Welcome to The Data Stack Show. We have Sean Halliburton on the show today. And he has a fascinating career. Number one, he started as a front-end engineer, which I think is an interesting career path into data engineering, and he is doing some really cool stuff. cost us there are two big topics on my mind. And I’m just gonna go ahead and warn you, I’m gonna monopolize the first part of the conversation because I’m so interested in these two topics. So Sean did a ton of work at a huge retailer on testing. So testing and optimization. And I just never experienced there’s data pain all over-testing, because testing tools, create silos, etc. And so he ran programs at a massive scale. So I want to hear how he dealt with that. Because my guess is that he did.

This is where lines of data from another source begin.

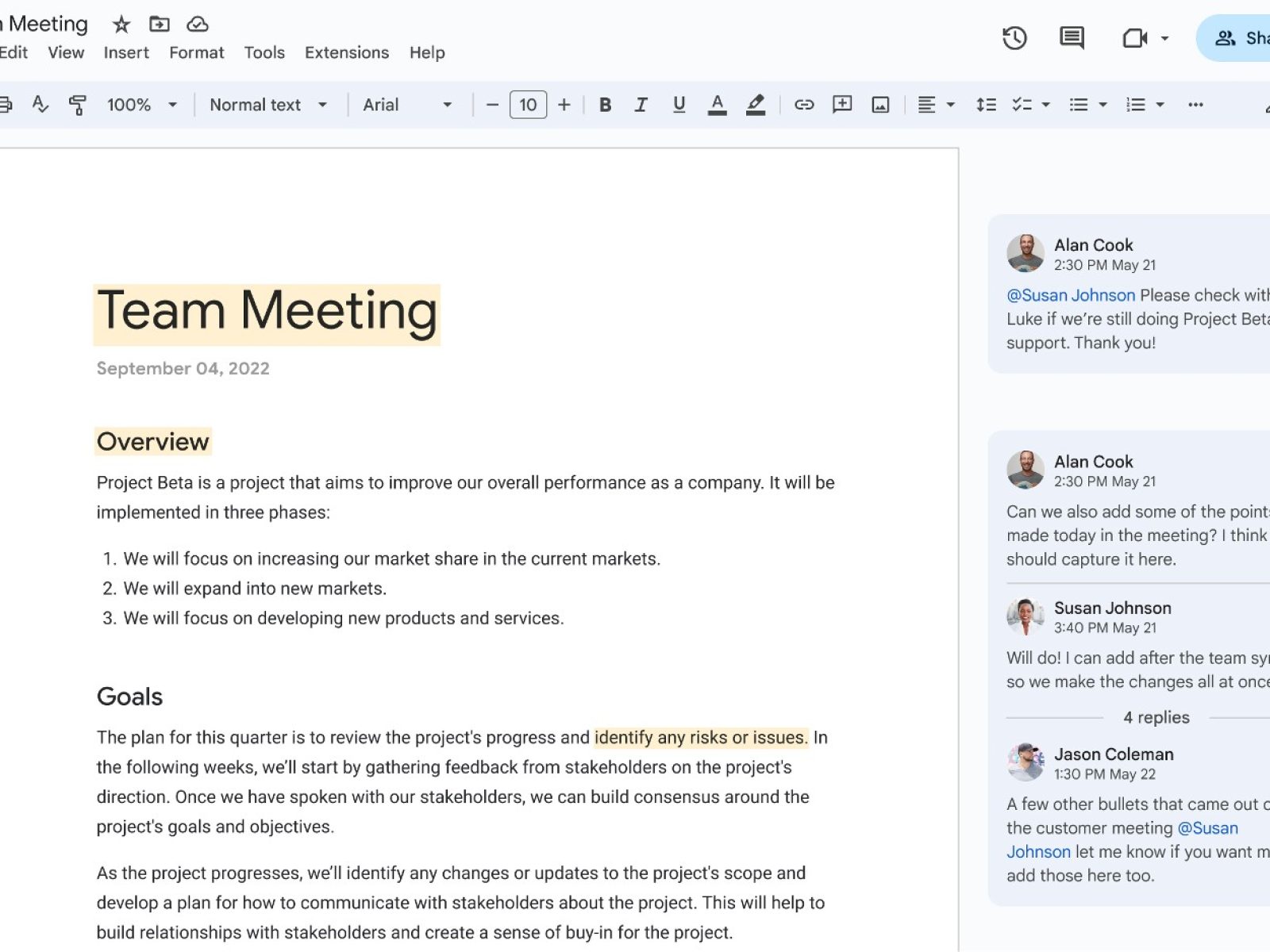Click the move to folder icon
Image resolution: width=1270 pixels, height=952 pixels.
[160, 25]
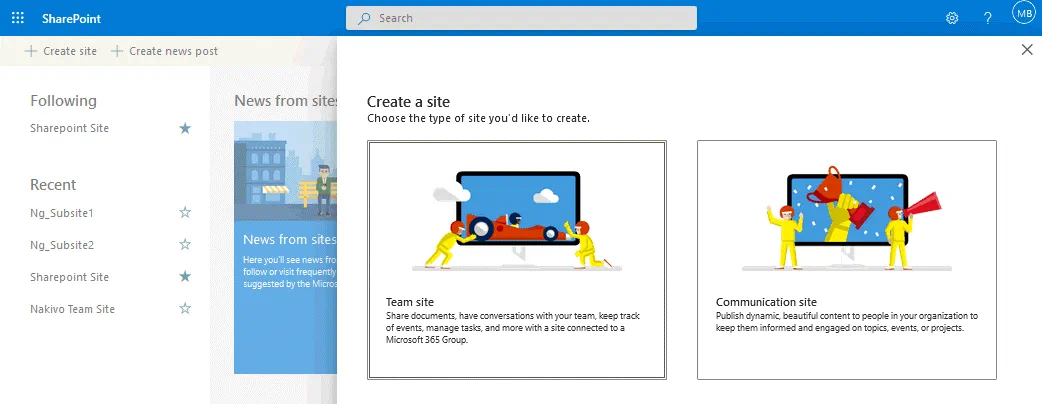Go to Ng_Subsite2 site
This screenshot has height=404, width=1042.
click(x=62, y=245)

The second one, I guess we’re only supposed to pick one, but I’ll break the rules is on Clickstream data. So he also managed infrastructure around Clickstream data, and sort of made this migration to real-time, which is also fascinating, and something that we don’t talk a whole lot about on the show. And so I just, I can’t wait to hear what he did and how he did it.

Kostas Pardalis 1:39
100%. He’s a person that has worked for a long time in this space. And he has experienced engineering from many different sides. So he’s not, he hasn’t been tasked to do engineering, he has been, as you said, like a front-end engineer. And I ended up at some point like, in through different things, to become a data engineer. So I want to understand and learn from him. How do you deal with the reality and the everyday reality of maintaining infrastructure around data? How do you figure out when things go wrong? What does that mean? How you believe, let’s say the same, sorry, the right intuition to figure out when something we should act immediately and what when not, and most importantly, how you communicate that among different stakeholders, not just like the engineering team, but everyone else who’s like involved in the company, because at the end, data engineering is about like the customers of data engineer always and then right? Like you deliver something, which is data that someone else needs to do their job, right. So I’d love to hear from him, especially because he has been in such big organizations, what kind of issues he has experienced and get some advice from him.

Eric Dodds 2:57
Absolutely. Well, let’s dig in and talk with Sean.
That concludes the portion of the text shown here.